XHESP-FM
- San Pedro Tlaquepaque, Jalisco; Mexico;
- Broadcast area: Guadalajara metropolitan area
- Frequency: 91.9 MHz
- Branding: Rock & Soul

Programming
- Format: Rock & Soul

Ownership
- Owner: MegaRadio; (Radio Impulsora de Occidente, S.A. de C.V.);
- Sister stations: XHRA-FM, XHLS-FM

History
- First air date: January 8, 1947 (concession) April 16, 2018 (FM)
- Former call signs: XESP-AM
- Former frequencies: 1400 kHz (1947–1960) 1070 kHz (1960–2019)
- Call sign meaning: San Pedro Tlaquepaque

Technical information
- Licensing authority: CRT
- Class: A
- ERP: 3 kW
- HAAT: 45.3 meters (149 ft)
- Transmitter coordinates: (FM) 20°41′07.13″N 103°23′24.95″W﻿ / ﻿20.6853139°N 103.3902639°W

Links
- Website: rocksoul919.com

= XHESP-FM (Jalisco) =

Radio station in San Pedro Tlaquepaque, Jalisco, Mexico

XHESP-FM is a radio station on 91.9 FM in San Pedro Tlaquepaque, Jalisco in the Guadalajara metropolitan area.

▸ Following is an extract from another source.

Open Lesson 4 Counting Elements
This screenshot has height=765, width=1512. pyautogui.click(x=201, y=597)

It is owned by MegaRadio and carries a rock format known as Rock & Soul.

==History==

1070 Noticias logo

XESP-AM received its concession on January 8, 1947. It was owned by Herminio Macías Alonso and broadcast initially on 1400 kHz with 250 watts. Víctor Manuel Chávez y Chávez bought XESP in 1954, only to sell it to Radio Impulsora de Occidente the next year. By the 1960s, it broadcast with 5,000 watts day and 1,000 watts night on 1070 kHz.

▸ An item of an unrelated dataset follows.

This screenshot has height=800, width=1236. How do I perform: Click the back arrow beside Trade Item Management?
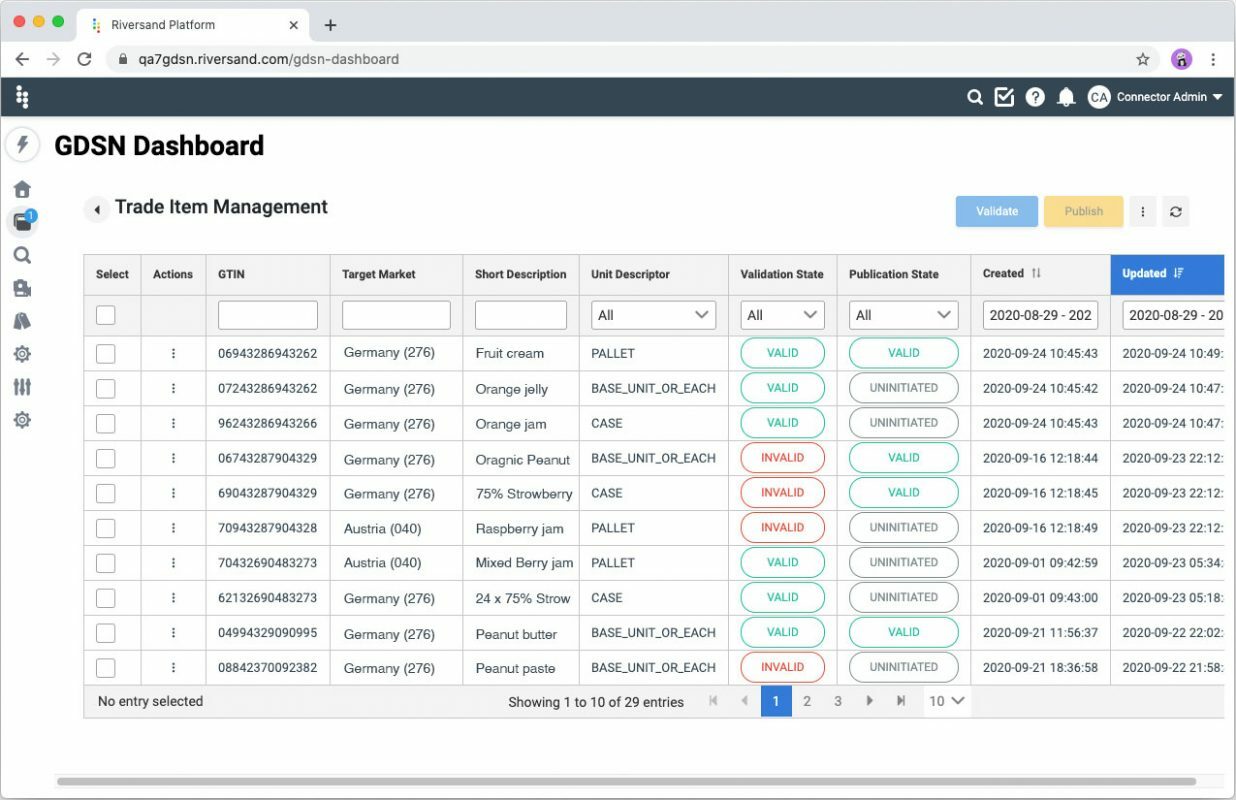[96, 210]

For decades until the mid-2000s, XESP was known as Radio Juventud. At that time, it adopted a news/talk format known as 1070 Noticias, Con la Información Que Más Te Interesa ("With the Information That's Relevant to You").

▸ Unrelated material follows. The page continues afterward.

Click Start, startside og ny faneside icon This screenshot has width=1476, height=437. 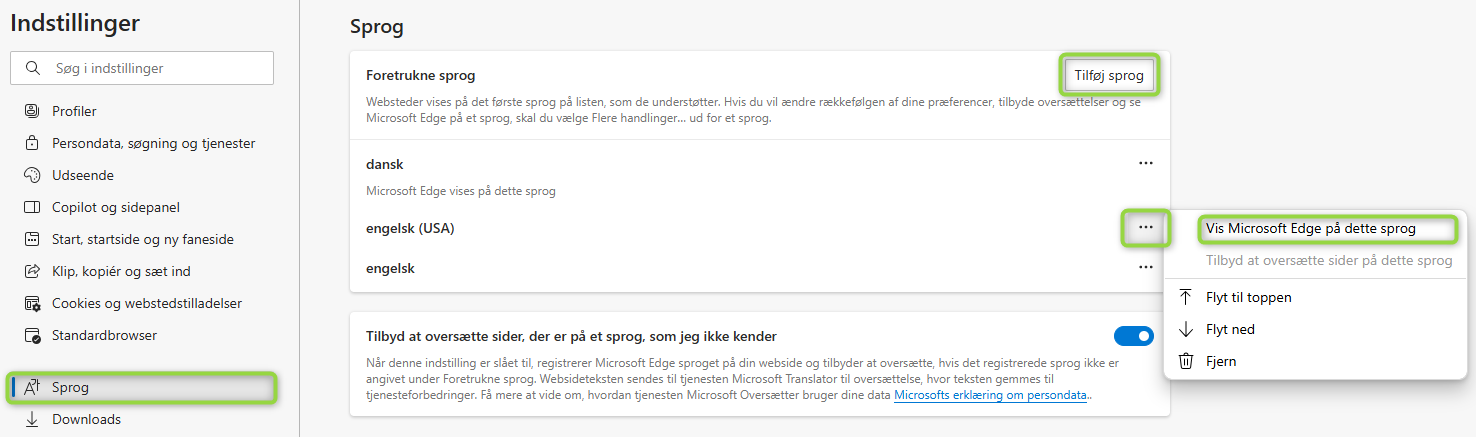point(32,239)
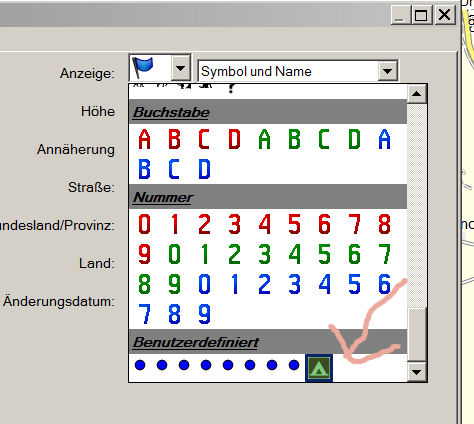Pick the first blue dot custom symbol
The image size is (474, 424).
(140, 365)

Upon second-wave AM-FM migration, on April 16, 2018, XESP-AM signed on XHESP-FM 91.9 and ditched its all-news format for a rock format known as "Rock & Soul", as well as new newscasts titled "Líder Informativo". The AM signed off December 10, 2019.

==HD Radio==

In addition to an HD1 subchannel simulcasting its analog signal, XHESP-FM offered an HD2 subchannel known as Origen, simulcasting social station XEPBGR-AM 1510. This subchannel is not authorized by the Federal Telecommunications Institute. The HD signal has since been turned off.